2. Aquella triste noche del Huerto de Getsemaní, aquellos discípulos de Jesús huyeron todos en desbandada como vulgares y miedosos cobardes: los mismos que habían comido y bebido con el Maestro; los mismos que habían oído boquiabiertos el Sermón del Monte; los mismos que en su nombre habían expulsado demonios y curado paralíticos, ciegos y sordomudos; los mismos a los que en el Cenáculo había llamado amigos y ya no siervos, hasta lavarles los pies; los mismos que contemplaron con insólito asombro cómo comenzaba una nueva Alianza en sustitución de la antigua mediante un poco de pan ázimo y una copa de vino; los mismos que… Y para más inri —nunca mejor dicho—, uno de ellos lo traicionó vilmente por treinta monedas de plata y otro apostató de él en el momento de la prueba con tanta caradura como amilanamiento, a pesar de las muestras de ufanía que había dado para quedar bien ante todos y ante el Maestro… Solo un grupo de mujeres —¡las benditas Marías— permanecieron fieles y amantes en silencio hasta la última lanzada que traspasó su costado, hasta que lo bajaron de la cruz, lo embalsamaron y lo enterraron. Por eso fue a ellas a quienes primero se aparece Jesús Resucitado; y las embarga de repente una gran alegría y un gran miedo: ¡qué extraña paradoja esta de un miedo alegre o de una alegría miedosa! Y es que, por un lado, todavía las atemoriza todo cuanto tiene que ver con la muerte, los sepulcros, los cadáveres —un sentimiento universal desde los albores de la humanidad—, sentimiento y experiencia que, por otro lado quedan anulados al ver que «el autor de la vida estaba muerto, mas ahora está vivo y triunfa» (de la Secuencia Pascual, inspirada en Jn 11,25 y Hch 3,15). Es tal ese caudal de felicidad y alegría que ya no tiene fuerza alguna la tortura de la Cruz, que, sin embargo, contiene una fuerza infinita de misericordia divina y salvación. Se acabó el flujo venenoso del poder del pecado, de la muerte y del demonio: queda abolida la tristeza universal para dejar paso gracioso a aquella divina invitación: «Entra en el gozo de tu Señor» (Mt 25,23), «Venid vosotros, benditos de mi Padre, heredad el reino preparado para vosotros desde la creación del mundo» (Mt 25,34). Y, por si acaso, les quedaba a aquellas mujeres algún resquicio de dudas o huellas de miedo, el mismo Resucitado les sale al encuentro y les dice «¡Alegraos! No temáis».

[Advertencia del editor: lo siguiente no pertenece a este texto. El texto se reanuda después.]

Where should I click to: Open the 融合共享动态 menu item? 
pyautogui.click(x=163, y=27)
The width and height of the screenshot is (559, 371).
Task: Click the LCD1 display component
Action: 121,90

3. Más aún: las mujeres —¡las benditas Marías! — son las que reciben expresamente el encargo, la sagrada misión, de comunicar a sus cabizbajos y timoratos discípulos «que vayan a Galilea; allí me verán»… en “la Galilea de los gentiles” (Mt 4,15), porque la resurrección de Cristo es para todos.
4. ¡Qué penoso contraste con la actitud soberbia de los sumos sacerdotes y ancianos! Los guardias que custodiaban el sepulcro no salían de su increíble estupefacción, pues habían sido testigos de aquel fenómeno de luz y fuerza que hizo saltar por los aires la enorme piedra sellada del sepulcro, en el que ya no había cadáver alguno… Aquellos ciegos voluntarios gerifaltes del Templo pretenden taparles la boca con un pingüe chantaje pecuniario —como ha ocurrido y ocurre siempre, en todos los tiempos y lugares— para que dijeran que, mientras dormían, los discípulos de Jesús robaron su cuerpo. Bien que los deja en ridículo San Agustín arguyendo que presentan —¡otra vez!— testigos falsos: ¿cómo podrían decir que fueron los discípulos los ladrones del cadáver si los vigilantes estaban dormidos? ¿No habría sido mejor doblar la antigua dura cerviz, abrir, por fin, los ojos y admitir con gozo la misericordia del Dios de los Patriarcas, de los Profetas y antiguos Padres, que había enviado a su Mesías para llevarnos a todos, judíos y gentiles al Reino de los Cielos?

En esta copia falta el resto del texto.